The MSKCC group published some useful data on HIPEC outcomes by PCI score if you want to read something concrete before your next appointment - look up Sugarbaker and Deraco's work on peritoneal mesothelioma surgical outcomes.

Please do keep talking to your Cleveland Clinic oncologist through all of this. Every case really does have variables that matter here.
3 found this helpful
Patient
Thanks for jumping in on this. The histologic subtype thing is actually what's been confusing me the most - my pathology report says epithelioid with some biphasic features, and I wasn't sure if that "some biphasic" part disqualifies me from trials that are specifically looking for epithelioid cases. Do you know if trials typically exclude you for having mixed features, or do they usually just want the dominant cell type to match? I'm going to pull out my exact pathology language and compare it line by line to the trial descriptions on ClinicalTrials.gov, but I'd feel a lot more confident knowing what terminology I should be looking for.
Veteran
Got diagnosed June 2025 after a routine VA screening, had my pleurectomy in August so I'm coming at this from the pleural side not peritoneal like you. But the trial question came up for us too before surgery and here's what I learned.
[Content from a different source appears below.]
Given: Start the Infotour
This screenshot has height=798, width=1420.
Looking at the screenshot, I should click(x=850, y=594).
On the pathology thing, that report is your baseline document. Take it to every appointment. When the trial coordinator walks through inclusion criteria they're gonna reference specific cell types and staging markers, and your pathology report is literally the proof you meet those markers or you don't. Cleveland Clinic's gonna have their own specialists who can translate that report for you in the context of their specific trials, that's part of what you're paying for.

Geography matters more than you'd think. I'm Norfolk based and we looked at options up in Baltimore and DC. The reality is you're gonna be doing imaging follow-ups, lab work, maybe hospitalization if something goes sideways. Living close to the trial site isn't just convenience, it affects your ability to actually complete the protocol. Some trials understand that and coordinate with local providers. Some don't.
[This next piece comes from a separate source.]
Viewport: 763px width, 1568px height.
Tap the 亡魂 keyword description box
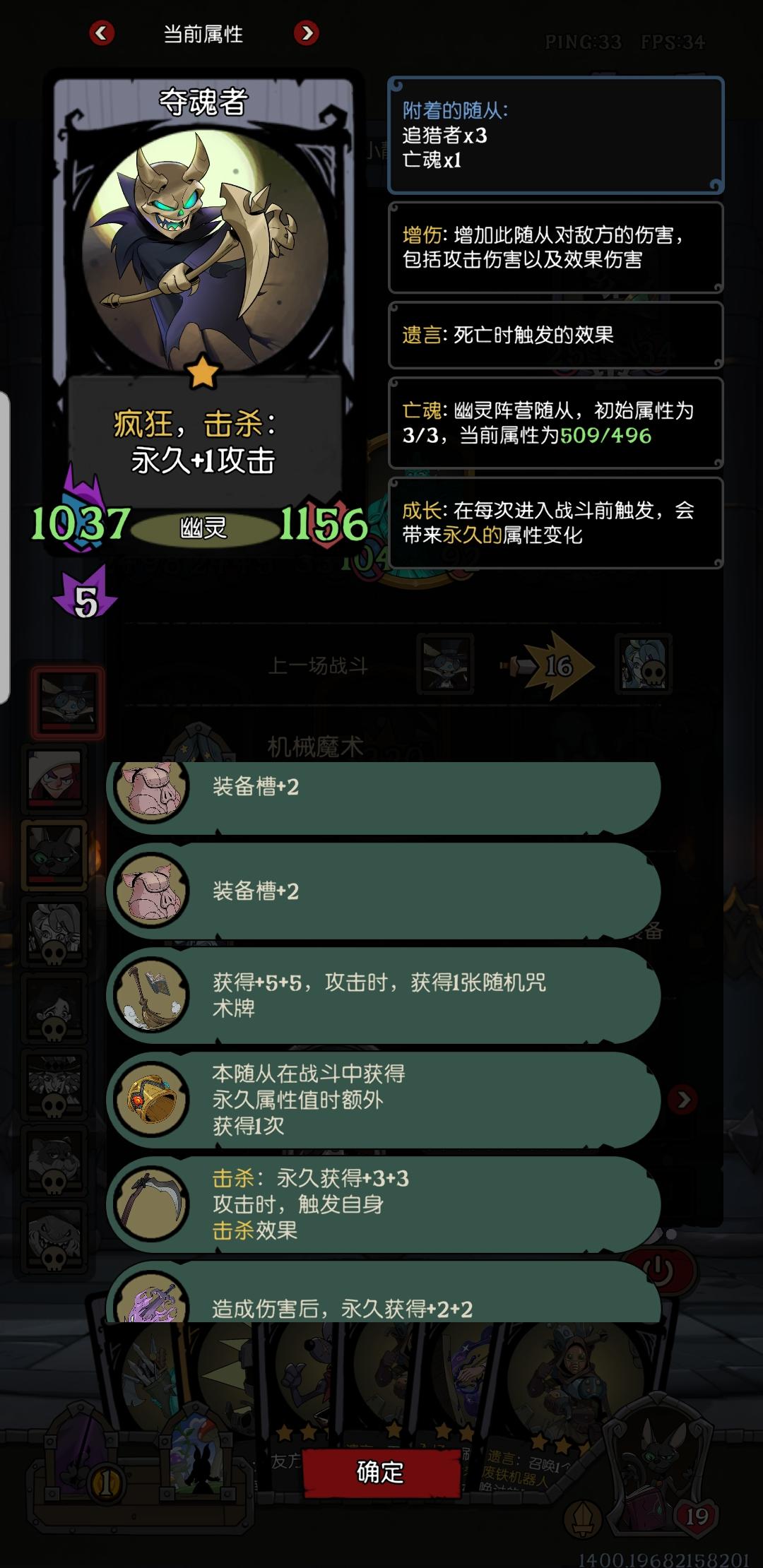(x=556, y=422)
ClinicalTrials.gov is the main one but your VA hospital if you use it should have a clinical trial navigator. They helped us find stuff that wasn't broadly advertised. Also ask Cleveland Clinic directly if they have any trials they're running that aren't listed yet or are in early recruitment phases.

Most trials have exit criteria but it's not like you can just bounce whenever. You'd need to discuss that upfront with the trial team. Usually there's a process. We went straight to surgery instead of trial so I can't tell you firsthand how that conversation goes but it's something to negotiate before you sign on.
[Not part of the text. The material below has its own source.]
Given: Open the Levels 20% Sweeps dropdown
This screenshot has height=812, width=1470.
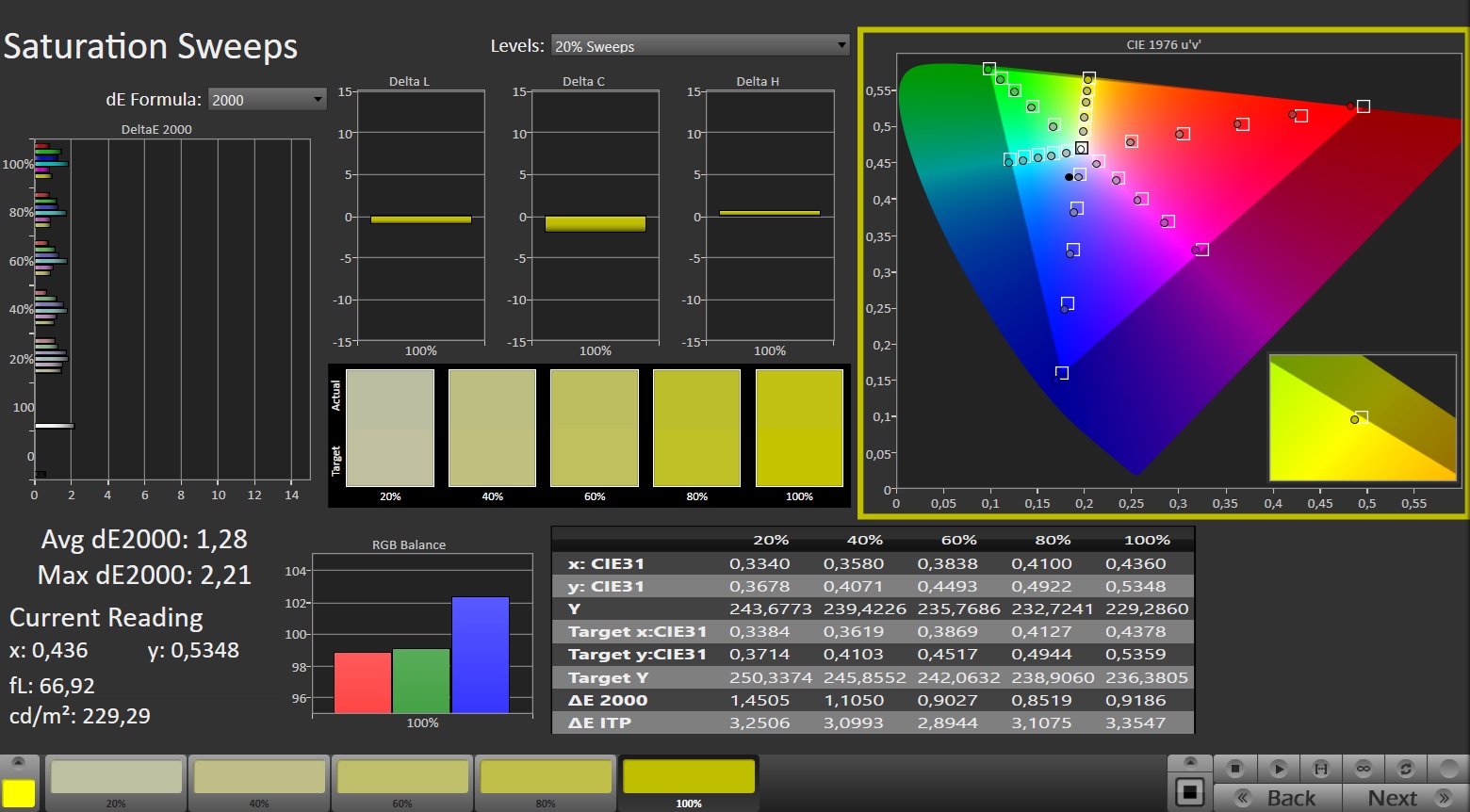Looking at the screenshot, I should coord(699,45).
The documentation you're keeping is smart. Have it organized and bring it all.
Patient
That's really helpful Frank, especially hearing from the pleural side even though our presentations are different. The part about taking the pathology report to every appointment is exactly what I needed to hear - I've been worried I was supposed to somehow "translate" it myself. So the trial coordinators are actually looking at it alongside you rather than expecting you to already understand all the medical terminology in there? That makes me feel a lot less anxious about that piece. Did your team also walk you through what made you ineligible for any of the trials that came up, or did they just present the ones that fit?
Family
Joe and I went through something similar with his immunotherapy, and honestly the travel piece ended up mattering more than we expected - not just the distance but coordinating scans and follow-ups became a whole thing. Definitely worth asking Cleveland Clinic if they can handle monitoring even if the trial's somewhere else.